== Input records ==
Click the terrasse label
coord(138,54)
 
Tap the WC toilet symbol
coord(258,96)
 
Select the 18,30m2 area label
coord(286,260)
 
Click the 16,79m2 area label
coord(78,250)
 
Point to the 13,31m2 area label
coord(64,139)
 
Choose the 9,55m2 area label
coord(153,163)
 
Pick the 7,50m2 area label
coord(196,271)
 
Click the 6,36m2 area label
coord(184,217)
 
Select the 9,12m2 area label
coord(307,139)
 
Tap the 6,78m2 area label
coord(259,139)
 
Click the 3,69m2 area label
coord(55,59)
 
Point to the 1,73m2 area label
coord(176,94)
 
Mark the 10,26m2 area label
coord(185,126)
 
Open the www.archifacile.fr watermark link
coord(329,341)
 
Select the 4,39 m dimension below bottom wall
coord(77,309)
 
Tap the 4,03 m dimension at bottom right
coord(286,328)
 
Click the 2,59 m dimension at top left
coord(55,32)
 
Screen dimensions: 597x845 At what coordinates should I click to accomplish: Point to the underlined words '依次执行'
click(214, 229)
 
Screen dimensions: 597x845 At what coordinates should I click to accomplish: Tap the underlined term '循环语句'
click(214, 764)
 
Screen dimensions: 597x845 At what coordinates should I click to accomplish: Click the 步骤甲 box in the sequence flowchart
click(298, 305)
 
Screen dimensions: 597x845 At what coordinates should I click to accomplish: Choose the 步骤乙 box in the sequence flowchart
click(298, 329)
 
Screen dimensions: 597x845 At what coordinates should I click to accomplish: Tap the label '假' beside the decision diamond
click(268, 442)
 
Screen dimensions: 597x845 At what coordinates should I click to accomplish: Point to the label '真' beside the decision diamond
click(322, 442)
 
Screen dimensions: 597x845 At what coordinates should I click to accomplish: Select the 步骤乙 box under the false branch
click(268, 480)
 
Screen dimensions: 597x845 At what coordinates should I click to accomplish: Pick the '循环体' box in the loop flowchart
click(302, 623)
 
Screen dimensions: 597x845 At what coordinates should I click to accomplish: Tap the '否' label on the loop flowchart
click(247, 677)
===
== Input records ==
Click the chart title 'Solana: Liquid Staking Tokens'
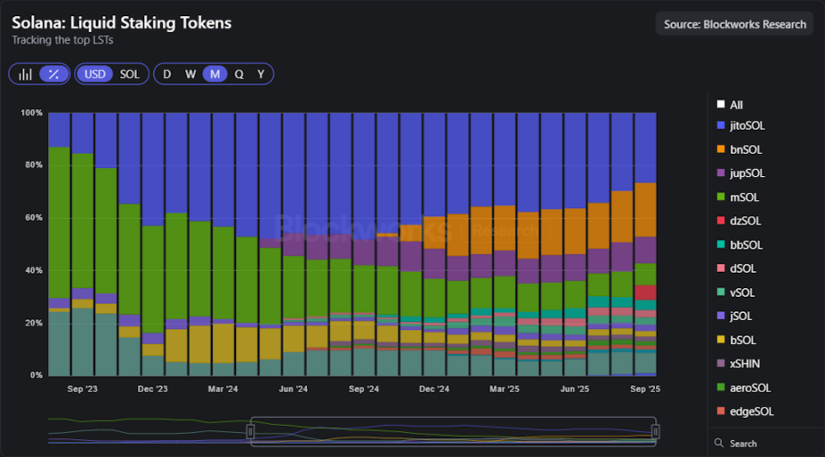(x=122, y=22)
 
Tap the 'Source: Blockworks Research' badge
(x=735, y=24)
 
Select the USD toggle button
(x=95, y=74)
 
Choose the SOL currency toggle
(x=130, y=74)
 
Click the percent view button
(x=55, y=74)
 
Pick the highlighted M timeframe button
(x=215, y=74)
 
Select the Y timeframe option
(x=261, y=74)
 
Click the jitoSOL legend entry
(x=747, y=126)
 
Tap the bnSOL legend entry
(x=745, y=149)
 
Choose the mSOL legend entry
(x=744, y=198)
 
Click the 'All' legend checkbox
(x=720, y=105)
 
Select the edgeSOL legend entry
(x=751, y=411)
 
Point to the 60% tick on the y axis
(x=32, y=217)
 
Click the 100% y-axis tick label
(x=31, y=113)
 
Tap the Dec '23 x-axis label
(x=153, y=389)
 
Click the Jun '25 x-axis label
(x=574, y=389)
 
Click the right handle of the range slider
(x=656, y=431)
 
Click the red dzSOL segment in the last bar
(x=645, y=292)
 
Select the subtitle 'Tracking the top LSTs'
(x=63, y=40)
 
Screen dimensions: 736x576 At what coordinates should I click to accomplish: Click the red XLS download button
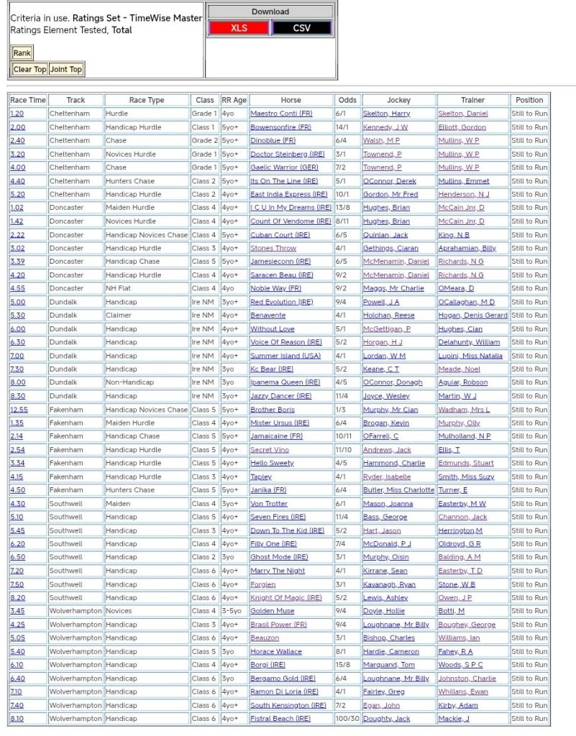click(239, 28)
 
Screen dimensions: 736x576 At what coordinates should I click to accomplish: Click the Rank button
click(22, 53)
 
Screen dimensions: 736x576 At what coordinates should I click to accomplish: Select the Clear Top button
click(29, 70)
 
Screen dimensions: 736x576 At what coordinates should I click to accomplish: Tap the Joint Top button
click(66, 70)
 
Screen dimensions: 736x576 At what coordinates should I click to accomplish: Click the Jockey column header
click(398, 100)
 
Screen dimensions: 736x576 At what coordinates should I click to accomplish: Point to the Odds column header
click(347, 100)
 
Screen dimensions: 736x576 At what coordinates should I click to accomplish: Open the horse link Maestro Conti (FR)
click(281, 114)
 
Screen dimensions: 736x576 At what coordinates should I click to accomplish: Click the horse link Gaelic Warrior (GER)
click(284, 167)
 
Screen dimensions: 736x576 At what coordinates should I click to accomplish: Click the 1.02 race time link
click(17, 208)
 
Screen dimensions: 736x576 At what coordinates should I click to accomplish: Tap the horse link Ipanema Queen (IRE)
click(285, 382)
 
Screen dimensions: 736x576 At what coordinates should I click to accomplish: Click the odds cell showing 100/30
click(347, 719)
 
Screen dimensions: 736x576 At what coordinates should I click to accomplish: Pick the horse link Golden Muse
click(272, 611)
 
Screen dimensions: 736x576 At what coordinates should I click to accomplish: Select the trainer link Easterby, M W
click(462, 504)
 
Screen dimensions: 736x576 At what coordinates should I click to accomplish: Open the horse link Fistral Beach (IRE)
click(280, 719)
===
== Input records ==
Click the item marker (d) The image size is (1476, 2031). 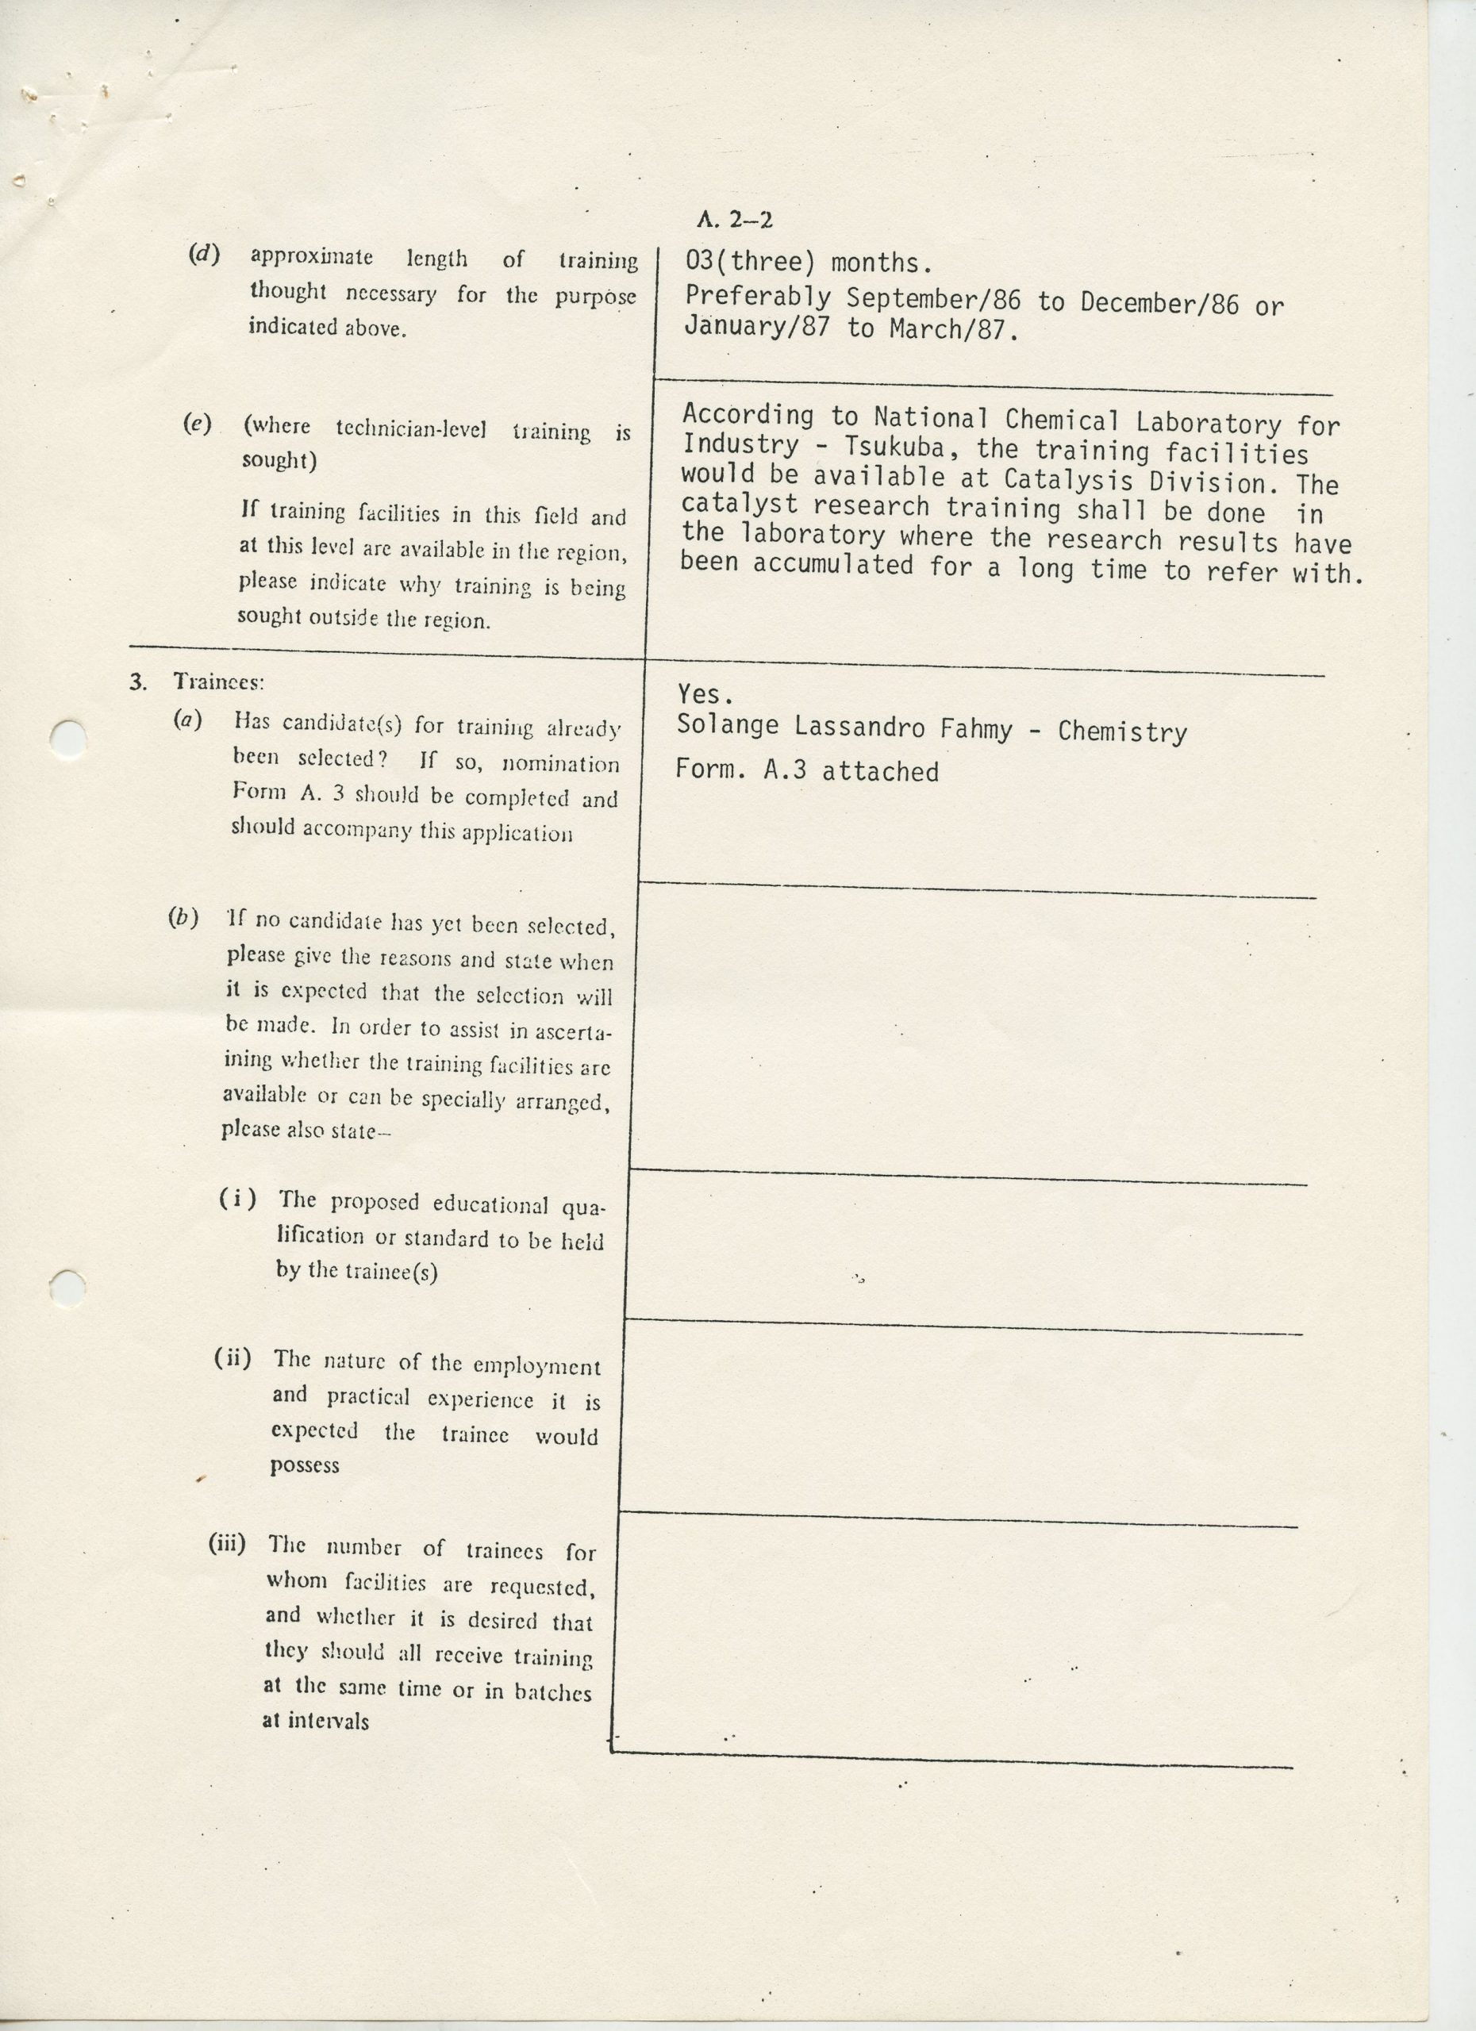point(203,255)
===
*Directions for this task*: Rewrite the records starting at the line that contains "Select the 9,12m2 area label" and stopping after the line that contains "click(298, 329)". Change every "area label" to "surface label" and keep everything else the same.

*Problem solution*:
Select the 9,12m2 surface label
coord(307,139)
 
Tap the 6,78m2 surface label
coord(259,139)
 
Click the 3,69m2 surface label
coord(55,59)
 
Point to the 1,73m2 surface label
coord(176,94)
 
Mark the 10,26m2 surface label
coord(185,126)
 
Open the www.archifacile.fr watermark link
coord(329,341)
 
Select the 4,39 m dimension below bottom wall
coord(77,309)
 
Tap the 4,03 m dimension at bottom right
coord(286,328)
 
Click the 2,59 m dimension at top left
coord(55,32)
 
Screen dimensions: 597x845 At what coordinates should I click to accomplish: Point to the underlined words '依次执行'
click(214, 229)
 
Screen dimensions: 597x845 At what coordinates should I click to accomplish: Tap the underlined term '循环语句'
click(214, 764)
 
Screen dimensions: 597x845 At what coordinates should I click to accomplish: Click the 步骤甲 box in the sequence flowchart
click(298, 305)
 
Screen dimensions: 597x845 At what coordinates should I click to accomplish: Choose the 步骤乙 box in the sequence flowchart
click(298, 329)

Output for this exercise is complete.